- [About this exercise]
Looking only at the lines below that contain "will", give the number of them and no other text.

····················

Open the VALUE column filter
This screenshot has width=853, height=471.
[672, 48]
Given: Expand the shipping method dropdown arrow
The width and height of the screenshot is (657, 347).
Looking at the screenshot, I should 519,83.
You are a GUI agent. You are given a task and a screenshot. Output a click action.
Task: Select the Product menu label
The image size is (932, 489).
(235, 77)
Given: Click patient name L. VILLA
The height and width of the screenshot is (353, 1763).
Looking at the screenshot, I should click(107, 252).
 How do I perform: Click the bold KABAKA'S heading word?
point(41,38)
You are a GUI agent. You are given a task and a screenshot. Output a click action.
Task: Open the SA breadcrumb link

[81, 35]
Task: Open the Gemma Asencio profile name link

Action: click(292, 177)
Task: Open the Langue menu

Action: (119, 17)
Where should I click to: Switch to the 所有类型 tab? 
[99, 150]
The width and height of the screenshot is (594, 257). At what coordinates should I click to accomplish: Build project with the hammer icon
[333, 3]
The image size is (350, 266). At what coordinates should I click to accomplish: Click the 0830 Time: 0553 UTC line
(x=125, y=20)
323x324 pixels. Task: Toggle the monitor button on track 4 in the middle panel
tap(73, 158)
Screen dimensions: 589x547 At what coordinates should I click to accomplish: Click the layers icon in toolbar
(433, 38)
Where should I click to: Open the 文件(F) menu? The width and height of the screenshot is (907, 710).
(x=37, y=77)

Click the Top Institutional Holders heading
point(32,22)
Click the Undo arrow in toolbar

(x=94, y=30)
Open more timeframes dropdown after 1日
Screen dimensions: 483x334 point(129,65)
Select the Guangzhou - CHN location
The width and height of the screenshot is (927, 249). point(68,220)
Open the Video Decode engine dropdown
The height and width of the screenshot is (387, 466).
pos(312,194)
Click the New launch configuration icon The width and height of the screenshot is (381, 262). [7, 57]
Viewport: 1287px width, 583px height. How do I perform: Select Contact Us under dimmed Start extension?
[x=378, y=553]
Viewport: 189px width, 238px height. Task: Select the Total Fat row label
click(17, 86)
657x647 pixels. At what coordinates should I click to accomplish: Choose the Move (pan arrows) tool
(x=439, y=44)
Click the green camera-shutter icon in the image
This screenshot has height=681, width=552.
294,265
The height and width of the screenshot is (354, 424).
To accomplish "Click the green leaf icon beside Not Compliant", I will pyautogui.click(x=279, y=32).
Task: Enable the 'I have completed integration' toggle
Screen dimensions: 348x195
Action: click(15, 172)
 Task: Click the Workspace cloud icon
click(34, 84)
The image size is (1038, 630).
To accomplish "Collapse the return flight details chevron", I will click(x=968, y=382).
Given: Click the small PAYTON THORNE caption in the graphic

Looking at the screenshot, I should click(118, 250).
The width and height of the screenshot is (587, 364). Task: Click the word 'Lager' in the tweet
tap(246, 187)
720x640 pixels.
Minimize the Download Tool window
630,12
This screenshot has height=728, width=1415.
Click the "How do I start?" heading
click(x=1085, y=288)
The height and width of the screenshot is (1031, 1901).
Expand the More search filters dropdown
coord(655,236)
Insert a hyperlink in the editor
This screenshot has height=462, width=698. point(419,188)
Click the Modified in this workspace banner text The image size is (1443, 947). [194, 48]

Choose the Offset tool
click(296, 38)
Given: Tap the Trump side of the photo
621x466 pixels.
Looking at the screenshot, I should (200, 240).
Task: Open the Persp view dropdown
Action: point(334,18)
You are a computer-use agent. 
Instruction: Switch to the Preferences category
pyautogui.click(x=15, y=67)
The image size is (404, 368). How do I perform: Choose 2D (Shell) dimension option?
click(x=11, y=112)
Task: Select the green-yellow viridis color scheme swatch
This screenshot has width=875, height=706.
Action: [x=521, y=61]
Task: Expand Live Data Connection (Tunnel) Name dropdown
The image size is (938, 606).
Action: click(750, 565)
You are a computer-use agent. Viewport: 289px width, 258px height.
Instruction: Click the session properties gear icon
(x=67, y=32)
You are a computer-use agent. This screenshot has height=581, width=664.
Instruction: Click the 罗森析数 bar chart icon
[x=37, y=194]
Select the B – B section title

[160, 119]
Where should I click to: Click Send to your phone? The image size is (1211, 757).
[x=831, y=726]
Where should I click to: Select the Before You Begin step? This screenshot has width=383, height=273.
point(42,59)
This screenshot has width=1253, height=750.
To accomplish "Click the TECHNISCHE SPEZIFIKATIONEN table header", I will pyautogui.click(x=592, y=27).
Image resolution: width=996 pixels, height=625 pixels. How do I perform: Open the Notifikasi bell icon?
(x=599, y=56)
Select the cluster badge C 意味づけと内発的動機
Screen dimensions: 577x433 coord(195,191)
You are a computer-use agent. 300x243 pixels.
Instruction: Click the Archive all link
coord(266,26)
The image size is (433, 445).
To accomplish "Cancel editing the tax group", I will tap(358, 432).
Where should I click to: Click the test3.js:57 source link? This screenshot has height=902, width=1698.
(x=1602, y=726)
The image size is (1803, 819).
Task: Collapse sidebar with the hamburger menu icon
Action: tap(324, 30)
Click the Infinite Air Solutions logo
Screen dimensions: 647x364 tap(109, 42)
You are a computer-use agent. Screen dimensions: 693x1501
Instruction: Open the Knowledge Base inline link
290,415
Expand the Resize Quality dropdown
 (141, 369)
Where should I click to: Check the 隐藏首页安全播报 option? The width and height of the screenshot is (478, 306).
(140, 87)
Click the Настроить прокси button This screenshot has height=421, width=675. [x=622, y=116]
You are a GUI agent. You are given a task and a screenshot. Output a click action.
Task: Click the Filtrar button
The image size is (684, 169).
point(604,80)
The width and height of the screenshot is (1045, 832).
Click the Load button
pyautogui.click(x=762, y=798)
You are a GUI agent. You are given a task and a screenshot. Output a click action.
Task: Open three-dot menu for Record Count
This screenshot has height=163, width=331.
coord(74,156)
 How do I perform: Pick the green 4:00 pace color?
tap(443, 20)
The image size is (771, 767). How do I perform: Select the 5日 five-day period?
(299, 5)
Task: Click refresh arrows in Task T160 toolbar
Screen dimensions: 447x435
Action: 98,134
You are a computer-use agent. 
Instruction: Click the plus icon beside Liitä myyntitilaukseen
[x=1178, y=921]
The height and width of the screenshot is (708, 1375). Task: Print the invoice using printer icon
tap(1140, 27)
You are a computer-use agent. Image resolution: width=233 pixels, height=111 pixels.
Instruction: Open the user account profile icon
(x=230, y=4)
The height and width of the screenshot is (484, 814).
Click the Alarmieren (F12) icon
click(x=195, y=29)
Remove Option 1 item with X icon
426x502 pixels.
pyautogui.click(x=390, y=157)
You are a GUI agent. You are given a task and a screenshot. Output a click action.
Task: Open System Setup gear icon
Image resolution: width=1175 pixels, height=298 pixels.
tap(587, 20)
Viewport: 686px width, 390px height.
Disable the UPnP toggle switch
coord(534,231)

····················

- [Written solution]
4